The viral collection of images, believed to be taken from a 1993 episode, show multiple characters spreading and catching an ominous cloud of germs. In one snapshot, a newscaster delivers a report on a “corona virus,” as indicated by a title slide over his shoulder. Pieced together, the evidence appears to cement the “Simpsons’ ” status as the oracle of TV.
This time, however, the receipts are too prescient to be true. According to Deadline, the stills in question hail from an episode in which packagers working in Japan accidentally ship the “Osaka Flu” to Springfield. The coronavirus outbreak originated in Wuhan, China.
“Please don’t tell the supervisor I have the flu,” one of the workers tells his colleague in the episode before coughing into a box addressed to Homer Simpson.
Though three of the images actually do come from the same 1993 episode, the one of the newscaster is from a different episode entirely.
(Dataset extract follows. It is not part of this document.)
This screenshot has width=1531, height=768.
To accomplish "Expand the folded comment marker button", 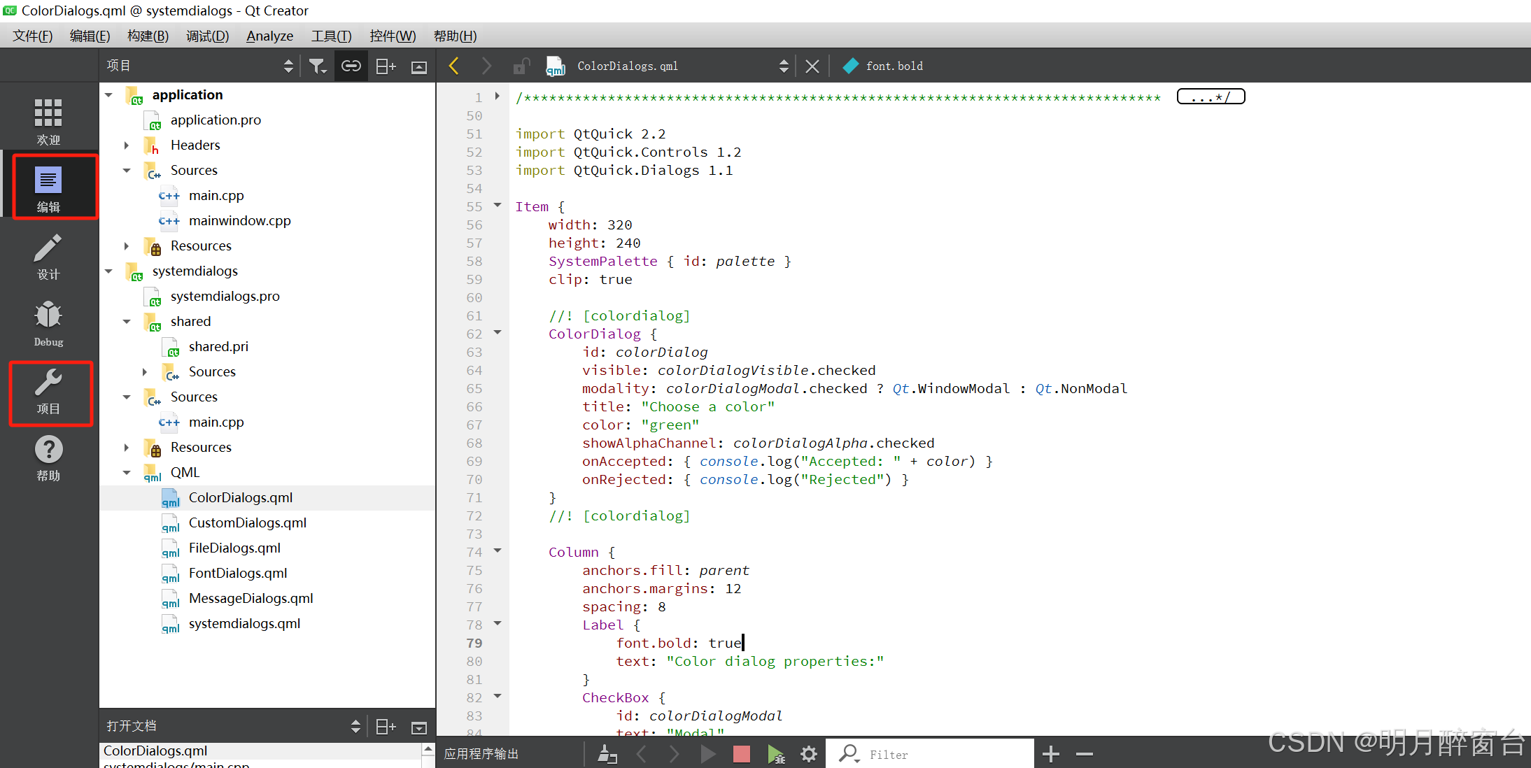I will (x=1211, y=97).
And the graphic over his shoulder says “Apocalypse Meow,” not “corona virus.”
In 2016, an episode from Season 11 that refers to Trump as “President Trump” gained traction for obvious reasons after the election. Later, fans pointed to an episode from Season 10 that listed 20th Century Fox as a “division of Walt Disney Co.” years before Disney famously purchased Fox in real life.
“The Simpsons” is also not the only entity to have allegedly predicted the coronavirus outbreak. Another collage of photos making the internet rounds attributes the prophecy to suspense author Dean Koontz, citing an excerpt from his 1981 novel, “The Eyes of Darkness,” which talks about a “new biological weapon” called “Wuhan-400.”
To be clear: There is no evidence to suggest that COVID-19 is human-made.
An image of another page reads, “In around 2020 a severe pneumonia-like illness will spread throughout the globe, attacking the lungs and the bronchial tubes and resisting all known treatments.” In actuality, this excerpt is taken from a different book: Sylvia Browne’s “End of Days.”
As for “Wuhan-400,” its similarities to the 2020 coronavirus outbreak end with the epicenter. Koontz describes the disease as a biological weapon that is extremely infectious and brain-eating with a 100% “kill-rate.” COVID-19 is a natural respiratory illness with a fatality rate between 2% and 4% in Wuhan and 0.7% outside of Wuhan.